(Saved entries)
***

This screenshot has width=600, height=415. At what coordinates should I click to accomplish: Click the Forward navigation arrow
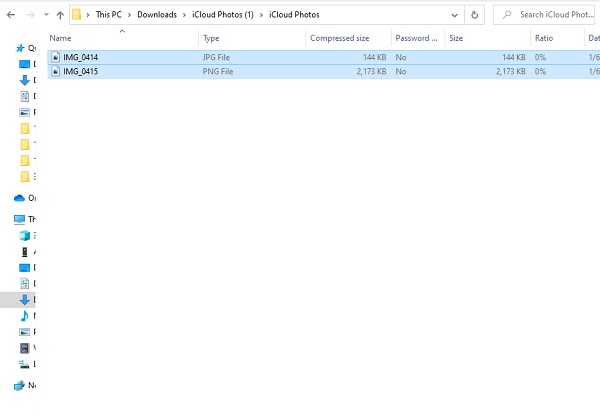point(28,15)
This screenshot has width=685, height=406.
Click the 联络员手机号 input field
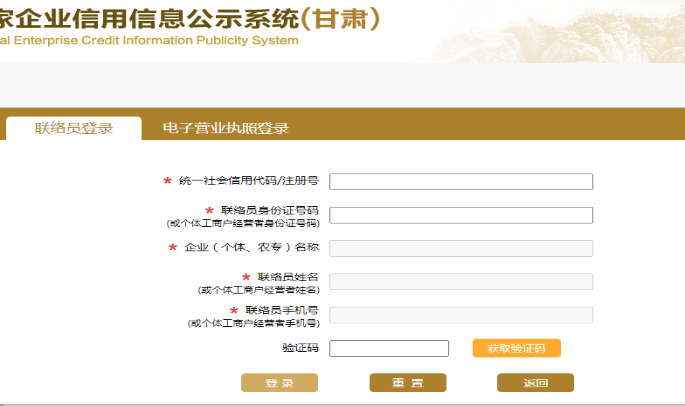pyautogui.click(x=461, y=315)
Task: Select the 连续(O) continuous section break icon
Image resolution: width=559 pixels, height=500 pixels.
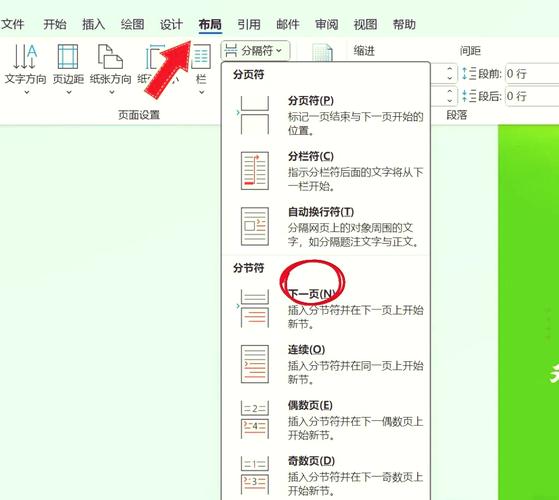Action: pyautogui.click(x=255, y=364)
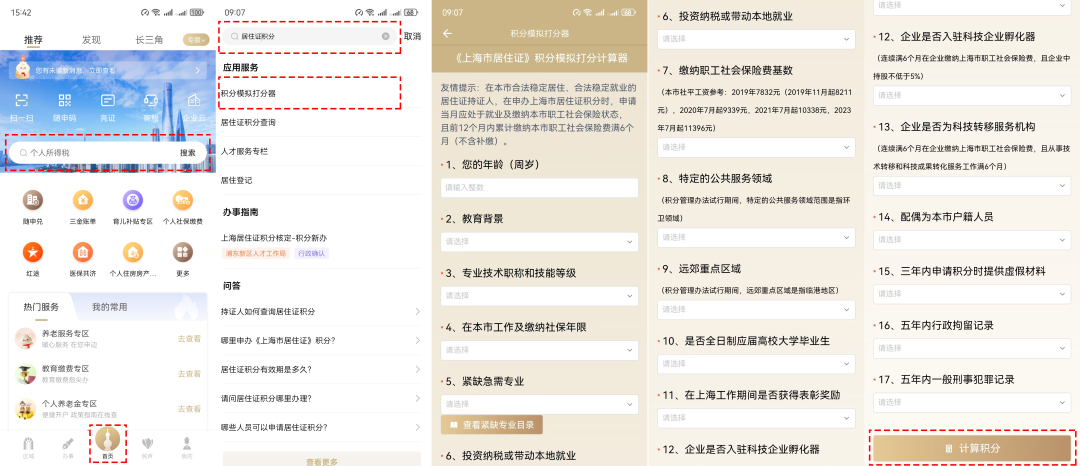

***

> **What the task requires**: Repeat only the lines from the line with "This screenshot has width=685, height=406." to the end of the entries, including both the first and the last line, and drop every picture.

> **Written solution**:
This screenshot has width=685, height=406.
Click the 联络员手机号 input field
pyautogui.click(x=461, y=315)
Task: Select the 连续(O) continuous section break icon
Image resolution: width=559 pixels, height=500 pixels.
Action: pyautogui.click(x=255, y=364)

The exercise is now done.